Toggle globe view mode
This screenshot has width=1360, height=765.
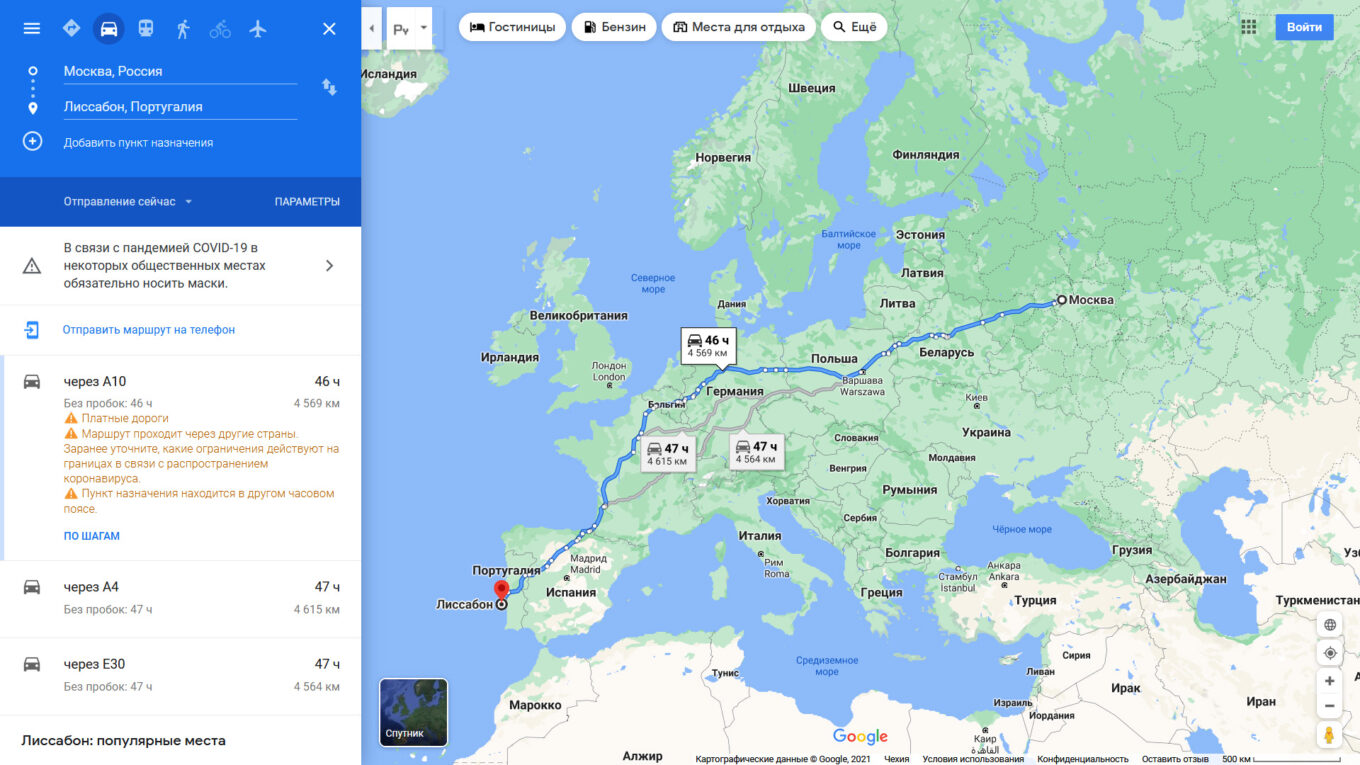point(1329,625)
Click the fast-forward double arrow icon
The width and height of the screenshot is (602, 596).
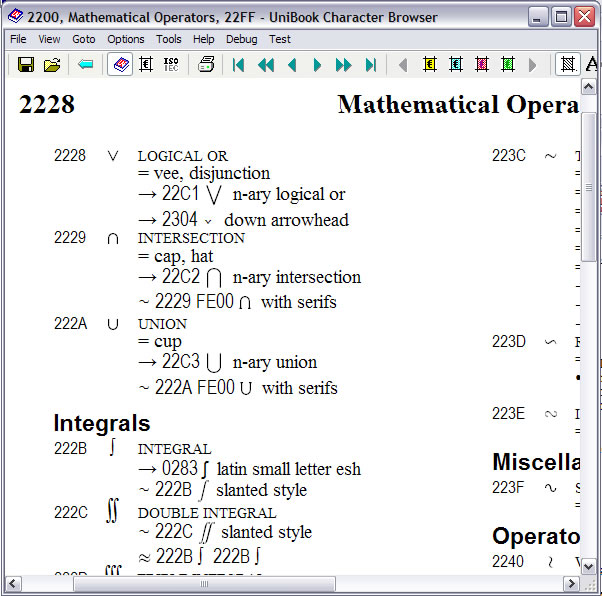pyautogui.click(x=344, y=65)
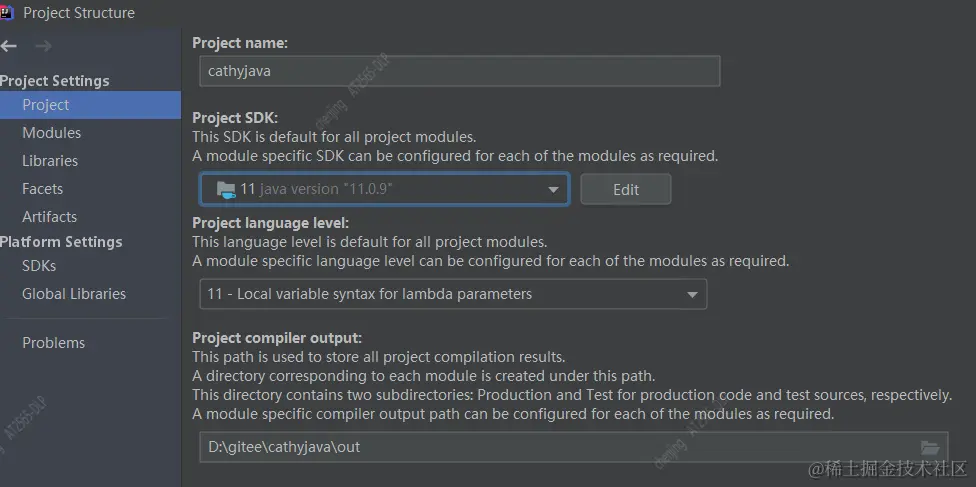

● **EXERCISE DESCRIPTION**:
Please write out the lines above again word for word, leaving out the pictures.

● **RESULT**:
Toggle globe view mode
This screenshot has width=1360, height=765.
point(1329,625)
Click the fast-forward double arrow icon
The width and height of the screenshot is (602, 596).
pyautogui.click(x=344, y=65)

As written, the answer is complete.